Chutzpah! is Kane’s version of a superhero story, about a zaftig young Jewish woman named Rachel who gains the magical power to give others self-confidence and nerve, or “chutzpah”.  This comic is an odd melange of genres, as we see slice-of-life, coming-of-age and ethnic traditions mixing with superhero suspense.  Rachel, dressed in an outfit complete with cape and star-of-David belt buckle design, wanders around providing chutzpah for those who need it.  Kane adds in a bit of suspense by giving Rachel a stalker (or arch-enemy), leaving the comic on a cliff-hanger.  This is Kane’s most impressive comic in the set, going from emotional note to emotional note with ease and providing a fantasy structure that’s remarkably easy to swallow.

SXSW 2010 is a brief autobio comic detailing the highlights of her trip to SXSW, the music festival in Austin, that she attended with her parents.  Kane has a way of integrating observations about her experiences with small but important family moments in a manner that evokes warmth and intimacy, all while making gentle wisecracks.  Admit One takes that a step further, as Kane & collaborator Jen Vaughn adapt a section of the Cartoon College documentary (about the Center for Cartoon Studies), with each artist taking a single page and four panels.  Kane’s portion is about how Vaughn inspires her and how her presence makes her far more productive.  Vaughn’s portion, on the other hand, talks about how much she loves Kane but laments her presence as a distraction…before realizing that someone was recording her thoughts.  It’s a clever and unexpected punchline for a comic that seemed like straightforward autobio.

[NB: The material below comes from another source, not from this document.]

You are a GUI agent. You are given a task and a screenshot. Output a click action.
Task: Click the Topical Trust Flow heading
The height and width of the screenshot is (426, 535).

Babushka shows off Kane’s skills in doing silent comics.  This is a little vignette about a babushka (the Russian nesting doll) who spies a musical donkey souvenir across the way.  She manages to work her way down to him, wind him up and enjoy a dance.  This comic is a disposable trifle, but it’s charming and well-drawn.  Like many cartoonists at CCS, Kane is trying to figure out what kind of artist she wants to be.  Her stories are all about space and ease–they’re in no hurry to get anywhere in particular, instead inviting the reader to relax and luxuriate in small details and friendly environments.  What she needs to work on most is the way bodies relate to each other in space and tightening up the way she renders hands.  Hands are an important part of her storytelling, and adding just a bit more detail and focus to them would make them snap off the page.